Studies have been carried out on 63 women in the post-menopausal stage of life, all of whom were taking HRT. Their mental wellness and wellbeing was carefully assessed, particularly in relation to a genetic variant called APOE-e4 and also telomere length, which can be an indicator of cell ageing.
The gene APOE-e4 gene is liked to an increased risk of the carrier developing Alzheimer’s disease in later life, and there have also been studies which have indicated a link between the telomere length, and the cognitive decline associated with Alzheimer’s disease.
A relationship between the female hormone oestrogen, which drops sharply during the menopause, and the length of telomeres has been proposed. This particular study seems to back up the theory that telomere shortening is somehow linked to the APOE-e4 gene.
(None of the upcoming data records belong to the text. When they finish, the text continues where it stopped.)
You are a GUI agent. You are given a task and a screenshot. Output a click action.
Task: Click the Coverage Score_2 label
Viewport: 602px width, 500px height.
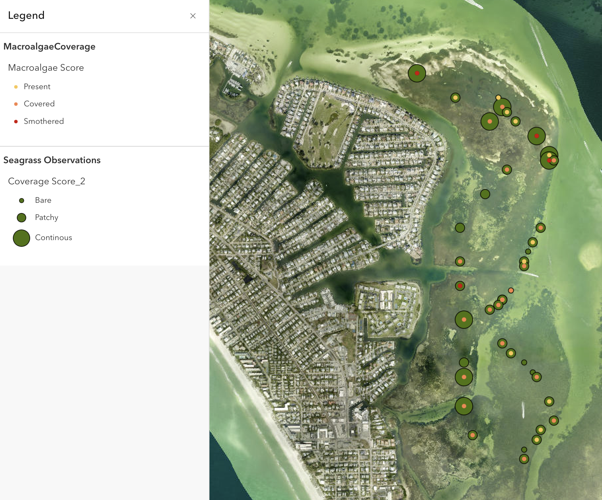click(x=47, y=181)
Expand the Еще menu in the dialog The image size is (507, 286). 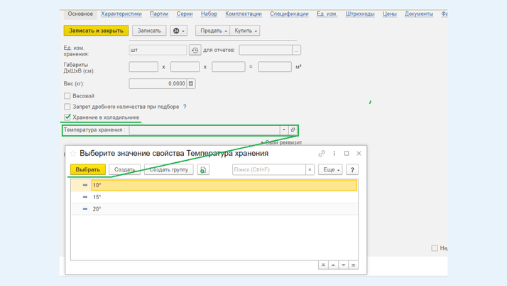pyautogui.click(x=330, y=170)
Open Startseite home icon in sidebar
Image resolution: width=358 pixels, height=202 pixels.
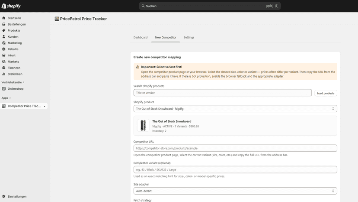pos(3,18)
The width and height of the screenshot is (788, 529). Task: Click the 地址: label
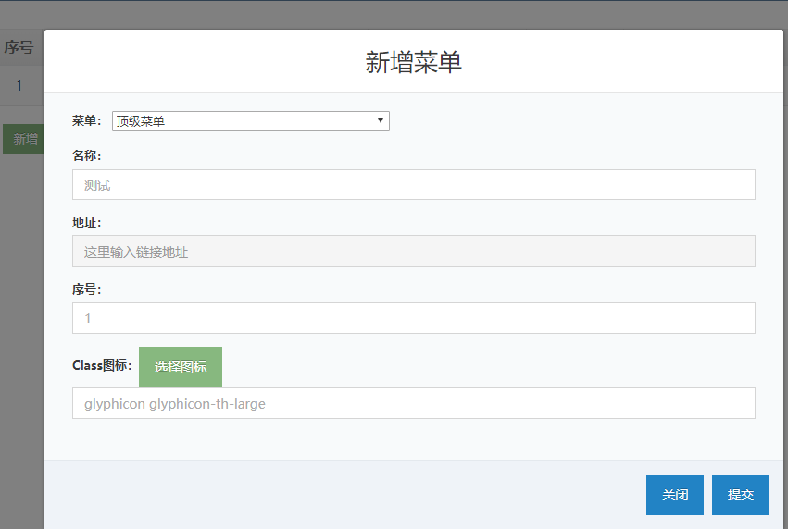pyautogui.click(x=87, y=222)
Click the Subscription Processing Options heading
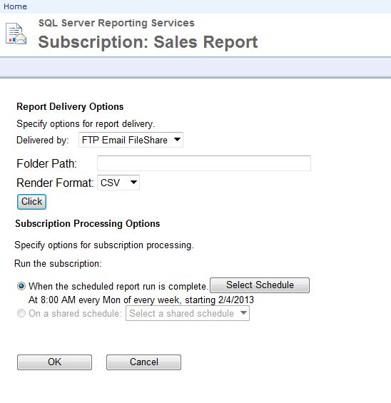The image size is (391, 403). click(87, 223)
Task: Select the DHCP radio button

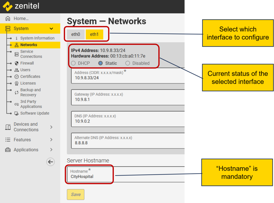Action: [73, 63]
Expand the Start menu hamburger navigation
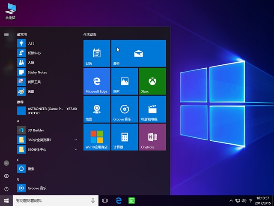This screenshot has height=206, width=274. [x=6, y=34]
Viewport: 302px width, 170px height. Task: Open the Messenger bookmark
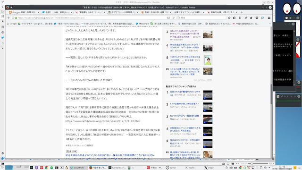pos(143,24)
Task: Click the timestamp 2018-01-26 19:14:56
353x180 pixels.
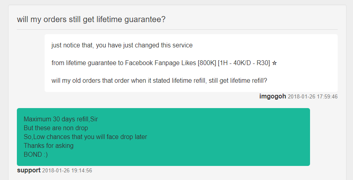Action: tap(67, 170)
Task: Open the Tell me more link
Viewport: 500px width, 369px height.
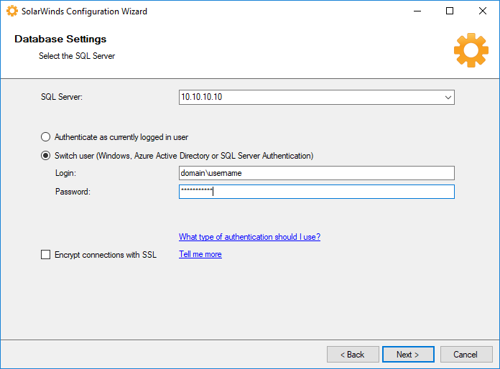Action: click(x=200, y=254)
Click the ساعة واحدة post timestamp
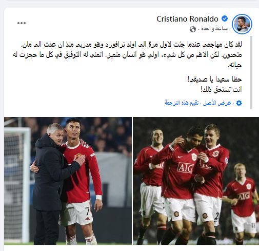This screenshot has height=251, width=259. point(214,29)
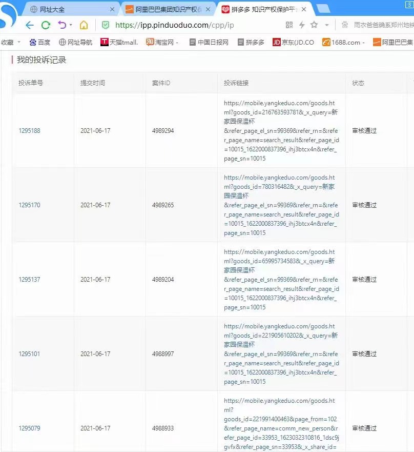Bookmark this page using the star icon
Viewport: 414px width, 452px height.
[315, 25]
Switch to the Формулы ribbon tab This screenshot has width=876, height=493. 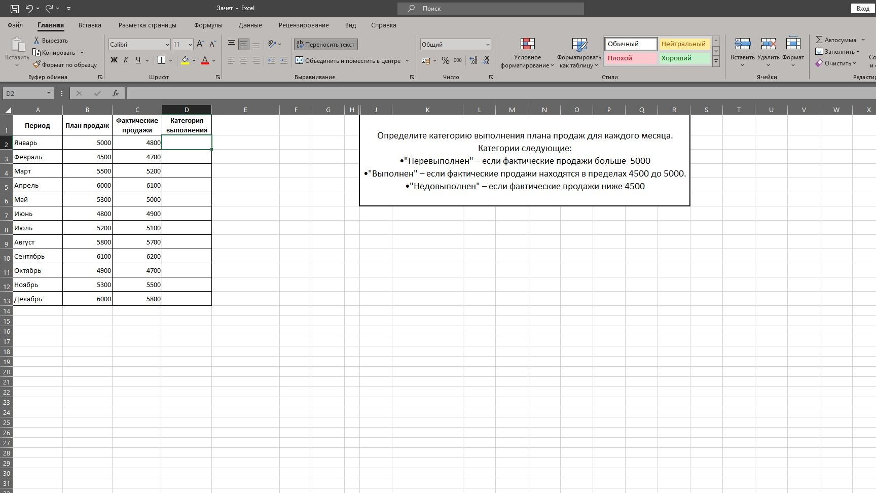click(x=208, y=25)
Tests showed that the post-menopausal participants in the study who were carriers of the gene had a much higher chance of having shorter telomeres. The study then proved that these women has less chance of the telomere length reducing if they stayed on an extended course of HRT, which replaces hormones. Conversely, women who were not carriers of the gene actually showed less reduction in the length of their telomeres if they stopped taking HRT.
Whilst previous studies have seemed to indicate that taking hormone replacement therapy does not prevent patients from developing Alzheimer’s, what this new study may indicate is that the efficacy of HRT is dependent on whether or not the patient carries a specific gene variant. This research was carried out at the University of California in the United States and was published in the journal PLOS ONE.